After nearly 28 years of volunteer work in the local Iranian Jewish community and setting up one of the first Iranian Jewish non-profit organizations in Los Angeles, Dariush Fakheri has resigned as president of the Eretz-SIAMAK Cultural Center in Tarzana.

Fakheri, 58, cited personal reasons for stepped down from his leadership post in April and only recently publicly acknowledge his new plans. “I wanted to give the new generation the opportunity to contribute and lead,” said Fakheri. “I will stay on as a consultant for the Eretz-SIAMAK Cultural Center and all the Jewish organizations in L.A.—sharing my experiences with them, if asked”. Fakheri’s exit from public service was unique in itself as many local Iranian Jewish leaders have typically remained in their positions for life or until their health failed.

Following the mass immigration of Jews from Iran to the L.A. area after the 1979 Iranian Revolution, Fakheri was one of the founders of the Iranian American Jewish Association, also known as SIAMAK to local Iranian Jews. The group was formed to help new Iranian Jewish immigrants reconnect with one another through new social and religious events. Over the years, SIAMAK, under Fakheri’s leadership was heavily involved in Iranian Jewish youth activities and community outreach, helping to subsidize the food and living expenses of nearly 100-poverty stricken Iran Jewish families that were not being helped by any other local Jewish groups.
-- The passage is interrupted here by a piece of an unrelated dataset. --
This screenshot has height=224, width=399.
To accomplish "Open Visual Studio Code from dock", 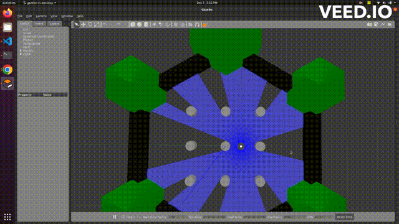I will pos(7,41).
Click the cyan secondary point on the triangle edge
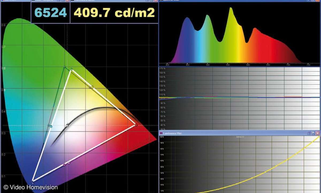321x193 pixels. pyautogui.click(x=51, y=126)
Fakheri was considered an outsider and maverick by many Iranian Jews for not conforming to the leadership structure and methods the community’s leaders had brought over from Iran. As a result, he received both praise and condemnation from Southern California Iranian Jews for his frank and often bold criticisms of other local Iranian Jewish leaders for coddling up to the elite wealthy, rather than providing real social programs for troubled young people and struggling low-income families in the local Iranian Jewish community. “We at our organization did a lot of firsts that benefited so many and changed our community’s norm,” said Fakheri. “We have benefited from the support that the American Jewish community has given us during the last quarter century and it is time to payback. I have every intention to do so now”.
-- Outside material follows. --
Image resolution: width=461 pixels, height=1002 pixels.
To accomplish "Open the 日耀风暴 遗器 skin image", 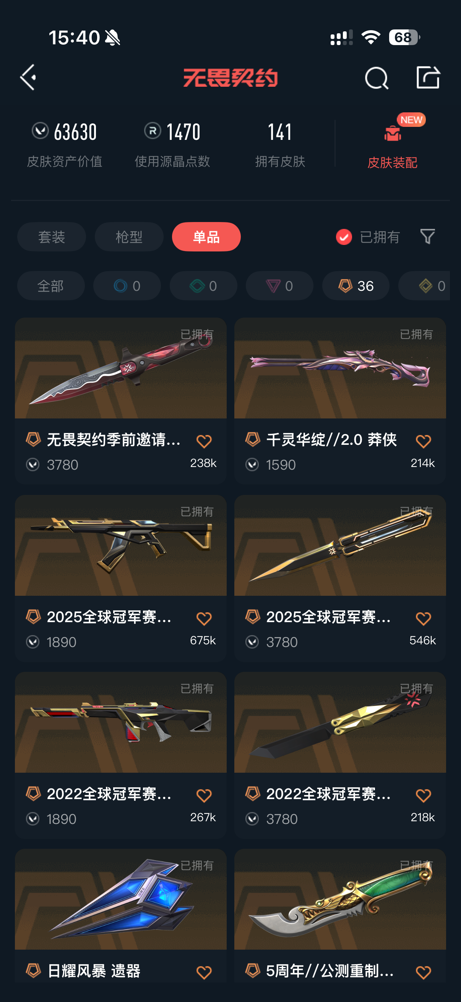I will (121, 899).
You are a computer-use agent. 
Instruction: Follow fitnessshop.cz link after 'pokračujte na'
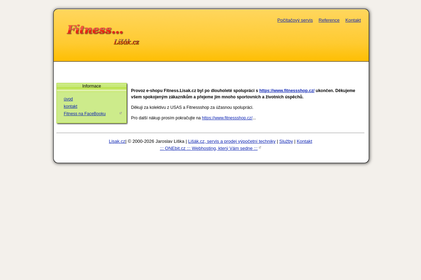(227, 118)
In 2004, Fakheri’s SIAMAK organization made history after becoming the first Iranian Jewish organization in the city to merge with the Eretz Cultural Center and Neria Yomtoubian Organization to form the Eretz-SIAMAK Cultural Center in Tarzana. The center has since become the largest Iranian Jewish organization in the San Fernando Valley with plans to build a new community center on its near one-block property in 2008 and 2009.

Despite his move away from public service, Fakheri said he will continue to support the efforts of the Israeli Macabee Games within the Iranian Jewish community and to work as editor-in-chief of the nonprofit Iranian Jewish Chronicle magazine, which he helped establish nearly 18 years ago.